### GIVEN TEXT
Let’s indulge in one more bit of 9-11 what-if. Do you know that after the crashes, the people at New York Center knew they’d just participated in history on the order of Pearl Harbor. The Manager asked the Union Rep, we need to interview the controllers, and record all their recollections because once they leave the building their memories and focus will deteriorate.

The Union Rep said, No way you’re going to have a wide-ranging interview and make an audio recording of it, outside of normal channels. The Manager said: I guarantee it’ll never leave the building unless we both agree on it. They shook hands, the interviews were conducted, the sessions were audio-recorded.

Could you imagine having audio tapes of the play-by-play of the attack on Pearl Harbor? That’s what they had. Months later, word of the recordings got to DC, and Congress and various potentates demanded the recordings, and it was political and not operational. The Manager and the Rep discussed it. They did not agree to send the tapes out of the building.

(Data listing)
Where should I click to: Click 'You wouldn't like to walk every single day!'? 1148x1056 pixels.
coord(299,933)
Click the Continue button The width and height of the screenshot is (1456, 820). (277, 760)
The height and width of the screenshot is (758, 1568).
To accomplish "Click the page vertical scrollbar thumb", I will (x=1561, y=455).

---

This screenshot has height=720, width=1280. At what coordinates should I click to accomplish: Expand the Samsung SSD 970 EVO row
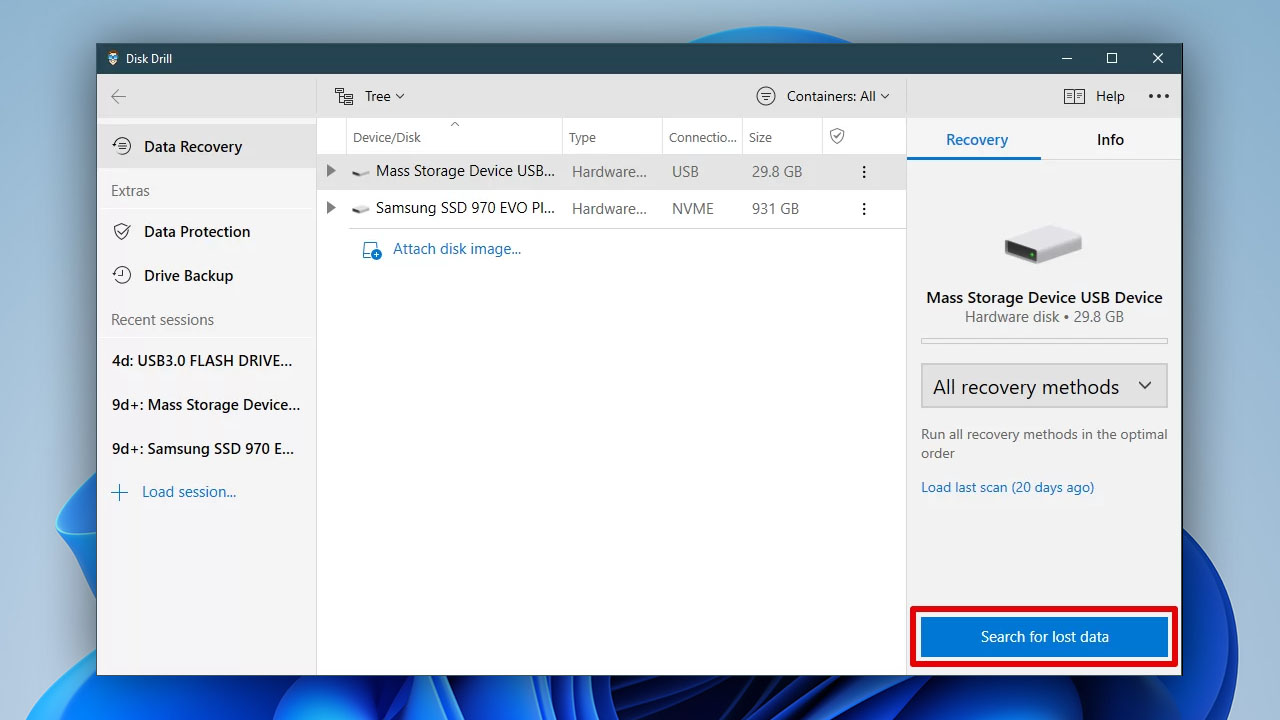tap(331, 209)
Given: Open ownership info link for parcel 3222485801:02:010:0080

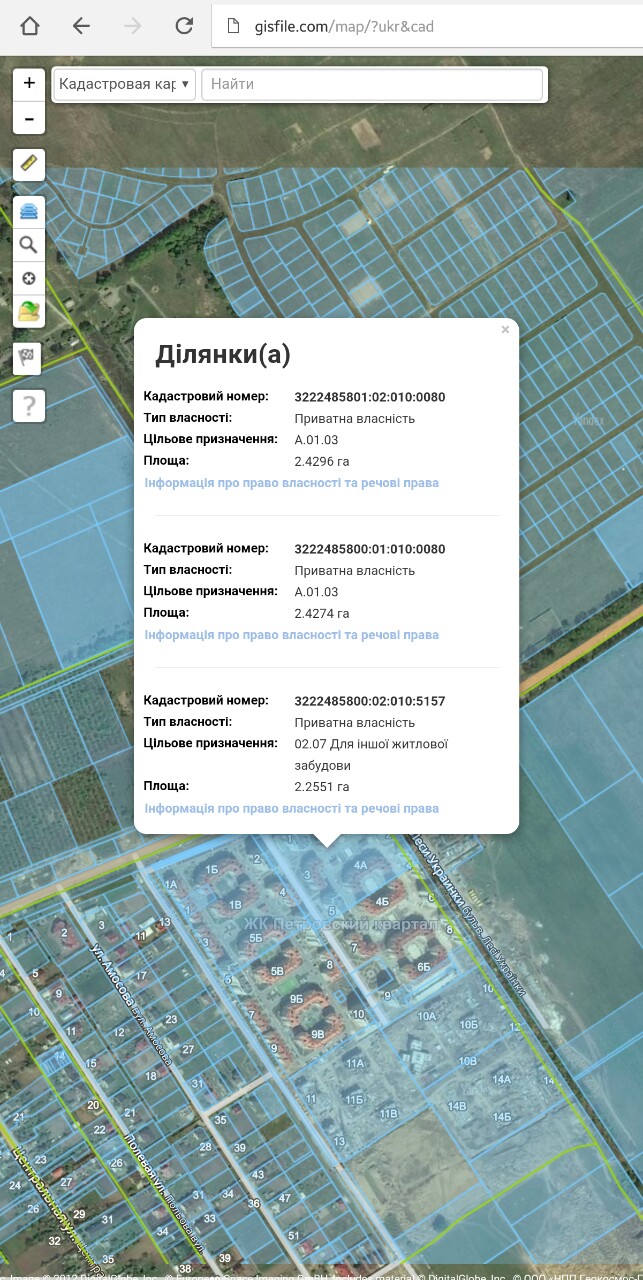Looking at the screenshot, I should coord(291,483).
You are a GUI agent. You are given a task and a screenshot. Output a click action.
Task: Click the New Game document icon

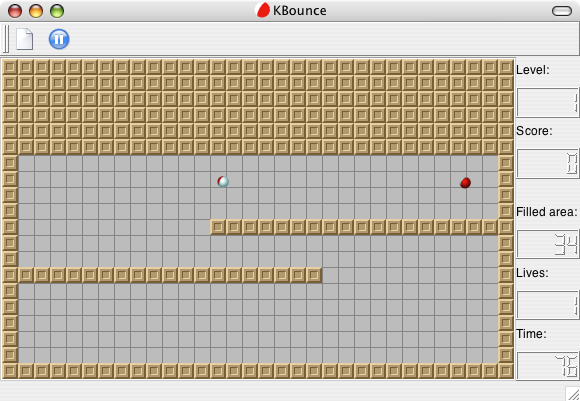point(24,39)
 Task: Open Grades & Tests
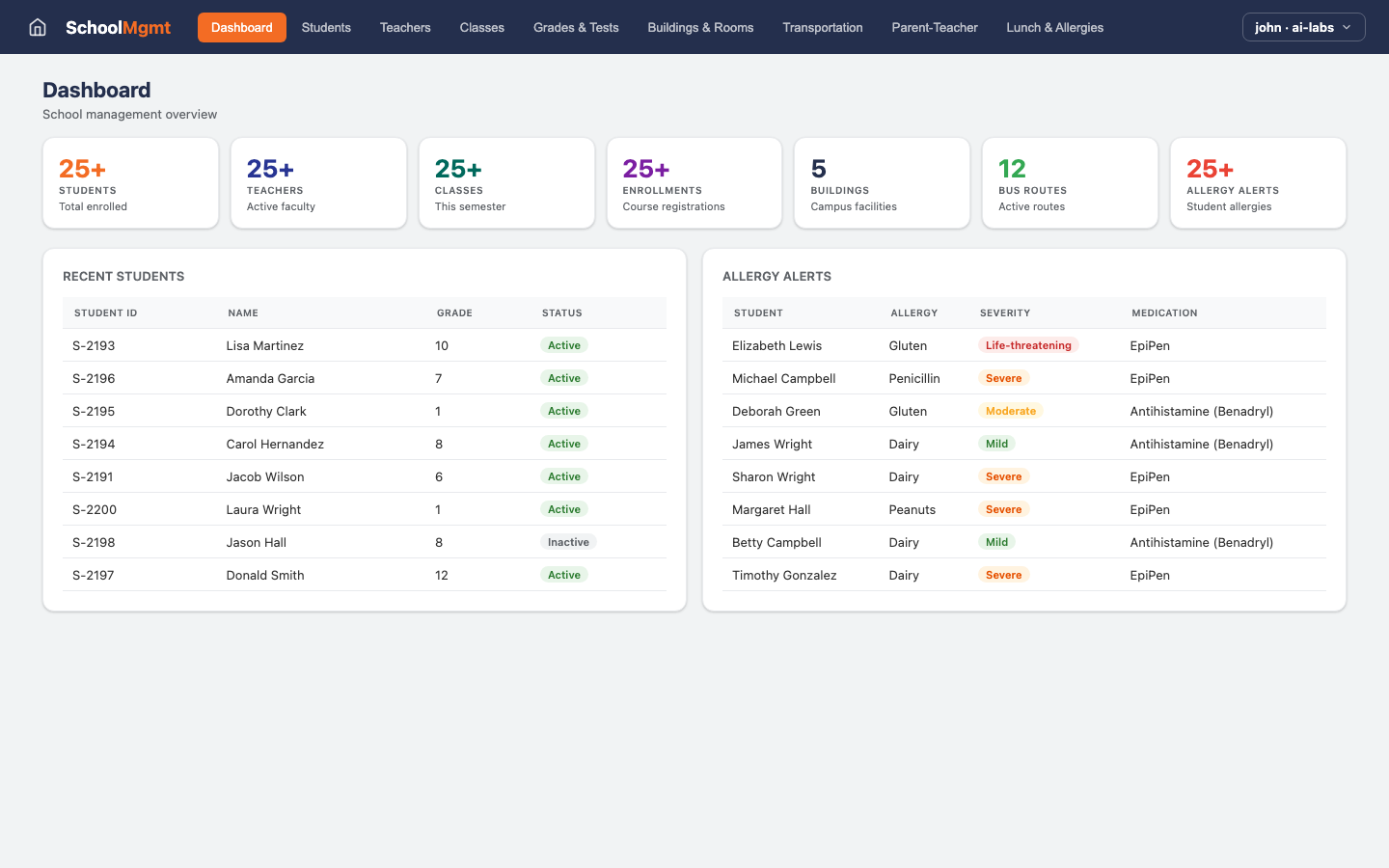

### TASKS TO CARRY OUT
1) Write out the part of the passage about the New York Center recordings that opens with the words containing "Could you imagine" and closes with "of the building.".
2) In the passage about the New York Center recordings, what event did the people at New York Center compare the crashes to in historical importance?
The data stands apart from the text and has no connection to it.

### SOLUTIONS
1)
Could you imagine having audio tapes of the play-by-play of the attack on Pearl Harbor? That’s what they had. Months later, word of the recordings got to DC, and Congress and various potentates demanded the recordings, and it was political and not operational. The Manager and the Rep discussed it. They did not agree to send the tapes out of the building.

2) Pearl Harbor.